- EXTRACTED TEXT -
— BEGIN —

Plotting different type of weather against bike rental count indicates that the demand of bike rental is about the same in clear, cloudy or misty hours, with better overall count in better weather. Rainy and snowy days show significantly lower average rental count. I believe our dataset do not contain observations in really bad weathers so the boxplot for weather type 4 is a placeholder and do not have significant meaning. (Figure 05)

04

I also plot temperature, humidity, and wind speed against bike rental count categorized by different weather types.

The temperature plot shows that generally, the warmer the temperature, the higher bike rental demand. However, in clear, cloudy, light rain or snow days, the rental count peaks at around 32 degrees Celsius; where as misty days, the rental demand peaks higher around 36 degrees Celsius. (Figure 06)

— END —

- WHAT TO DO -
[a] Rewrite the bike rental analysis from the words "Plotting different type" through "meaning. (Figure 05)", substituting "weather category 4" for "weather type 4".
[b] Pick up the bike rental analysis after its last sentence and keep writing.

- EXTRACTED INFORMATION -
— BEGIN —

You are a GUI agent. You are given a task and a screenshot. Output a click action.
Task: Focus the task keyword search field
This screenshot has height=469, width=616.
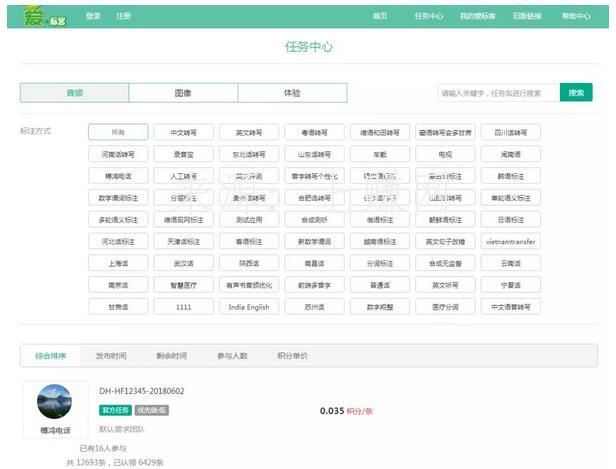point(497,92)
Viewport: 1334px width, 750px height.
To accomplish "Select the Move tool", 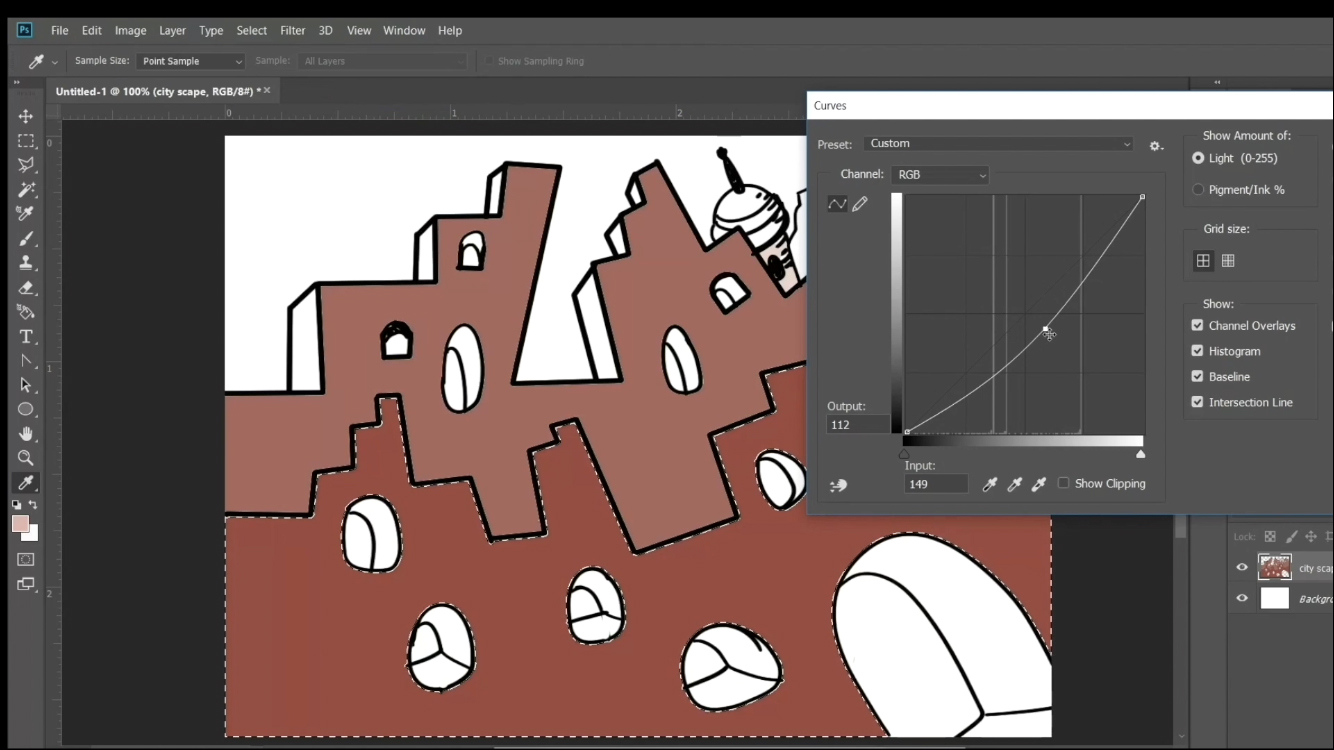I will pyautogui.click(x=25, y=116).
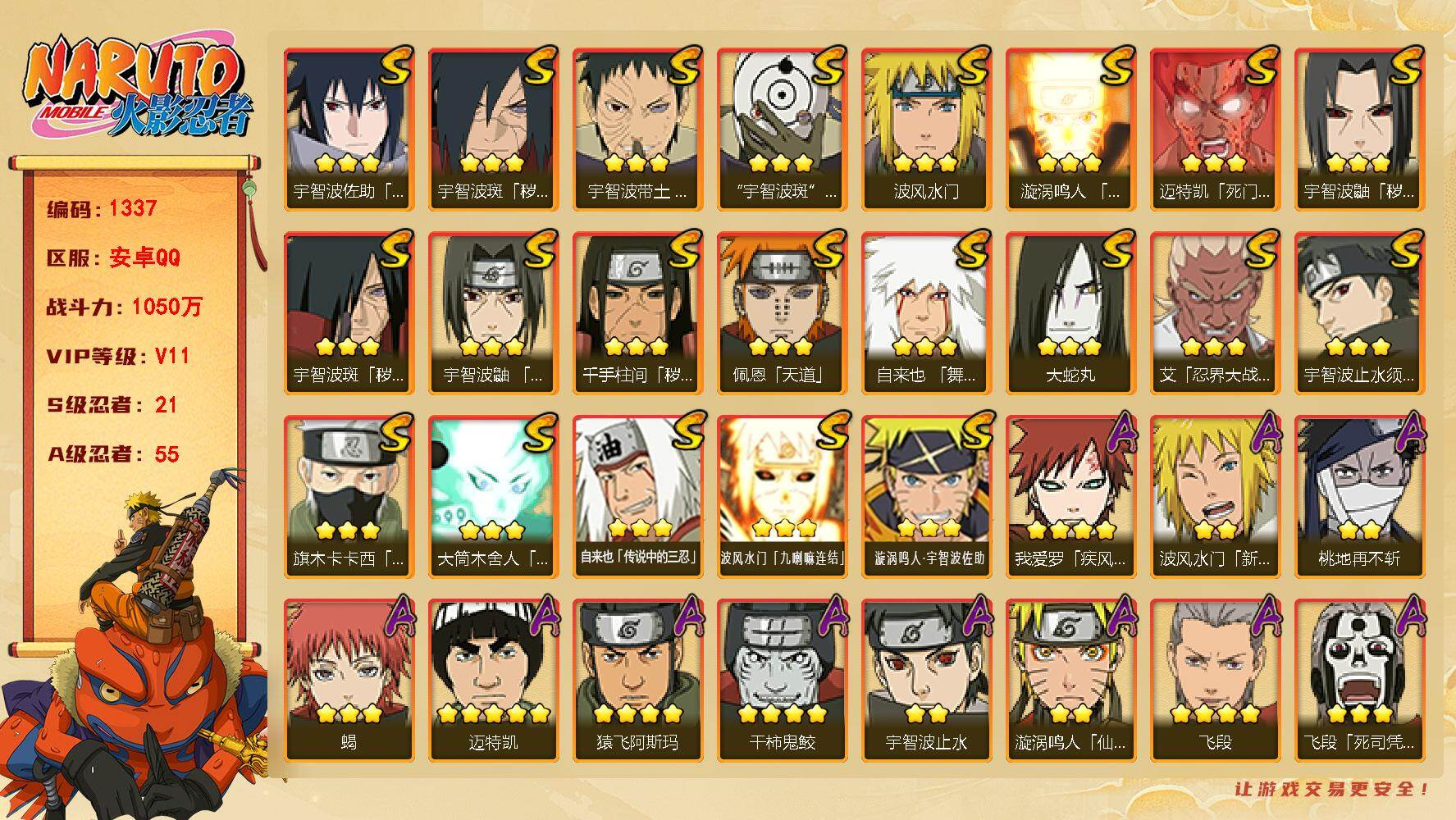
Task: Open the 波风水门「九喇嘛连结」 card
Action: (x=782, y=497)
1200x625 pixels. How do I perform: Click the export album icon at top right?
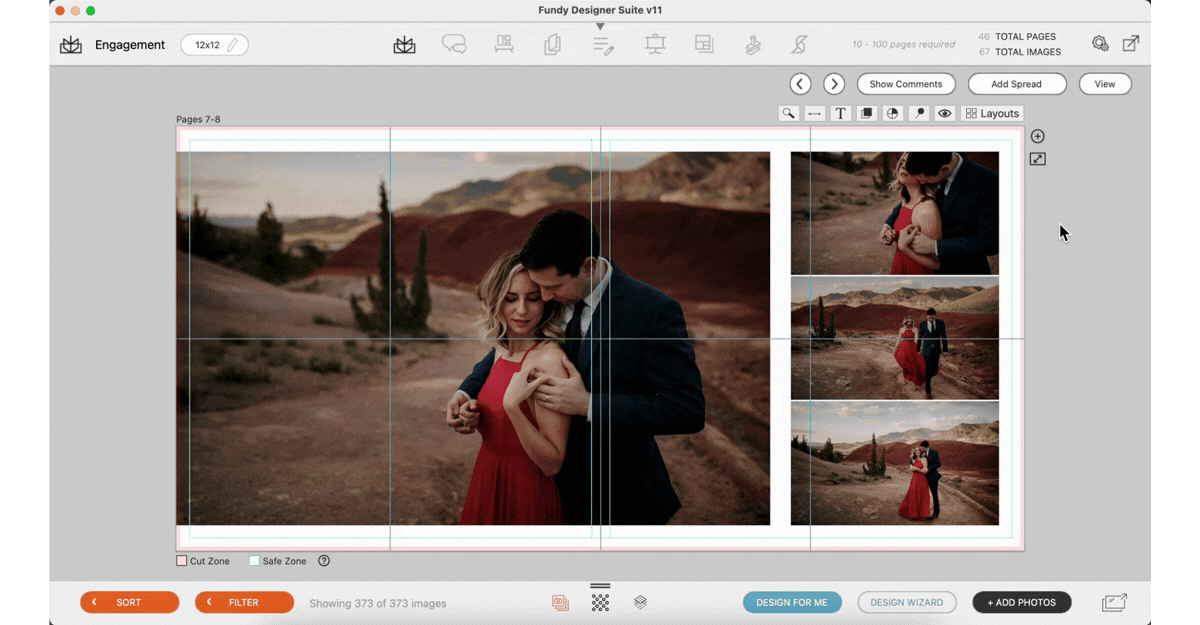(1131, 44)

— END —
— BEGIN —

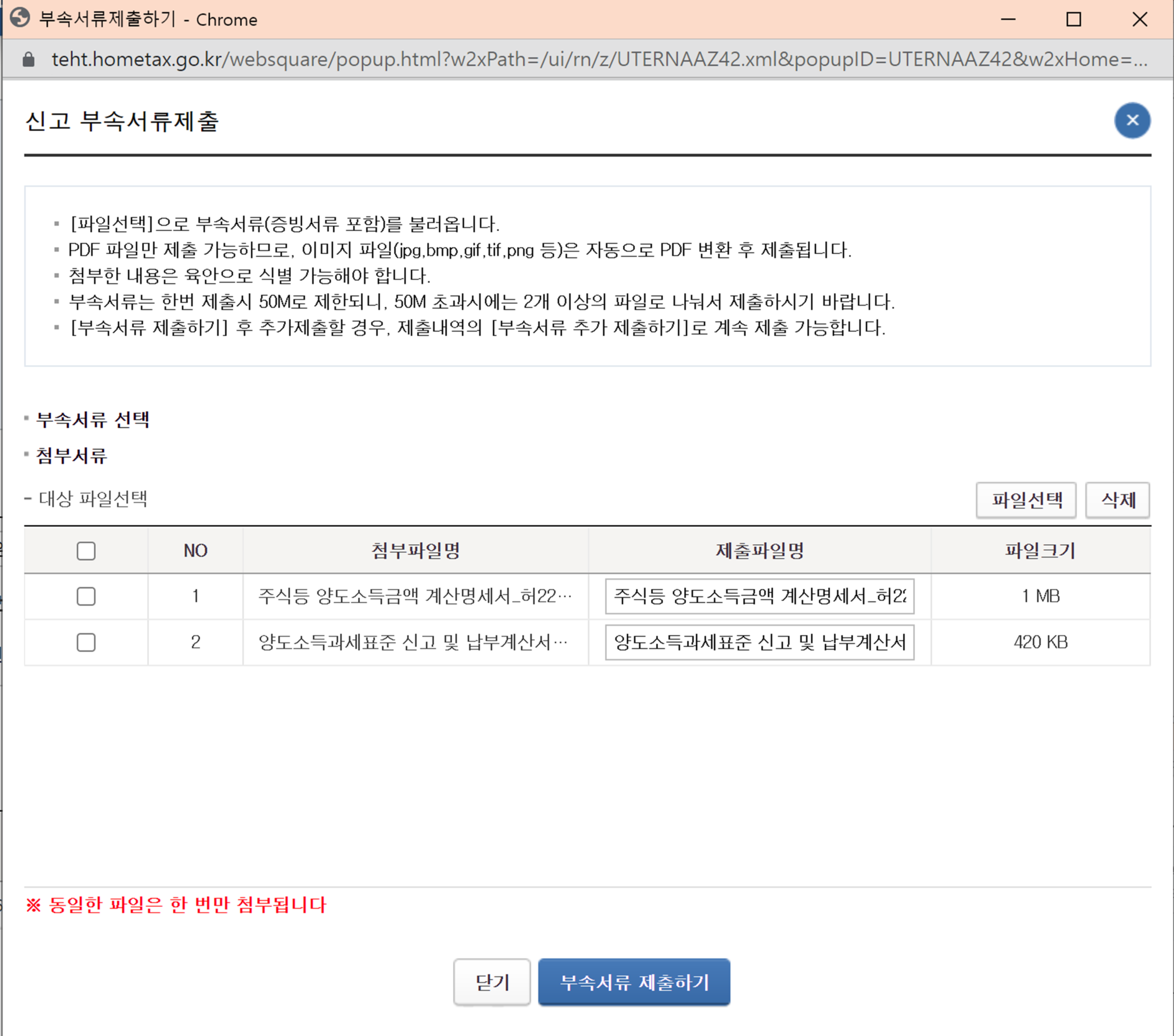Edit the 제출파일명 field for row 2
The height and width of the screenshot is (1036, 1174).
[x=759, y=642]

— END —

- TASK ANSWERS -
[a]
Plotting different type of weather against bike rental count indicates that the demand of bike rental is about the same in clear, cloudy or misty hours, with better overall count in better weather. Rainy and snowy days show significantly lower average rental count. I believe our dataset do not contain observations in really bad weathers so the boxplot for weather category 4 is a placeholder and do not have significant meaning. (Figure 05)

[b]
05

The humidity plot shows that generally, the higher the relative humidity, the lower bike rental demand. Although the curve for light rain or snow shows concavity, it is due to the smoothing of the data point by the ggplot function in R. (Figure 07)

06

The wind speed plot shows that although people enjoy gentle breeze in good weathers, the bike rental demand is significantly lower no matter the wind speed in light rain or snow weathers. (Figure 08)

07

From the previous plots, observe that there might be high correlations between different variables, namely, season and month, season and weather type, etc..

3.2 Correlation

By preparing a correlation matrix, we can have a more straight forward view of what variables are strongly correlated and what is weakly correlated. (Figure 09)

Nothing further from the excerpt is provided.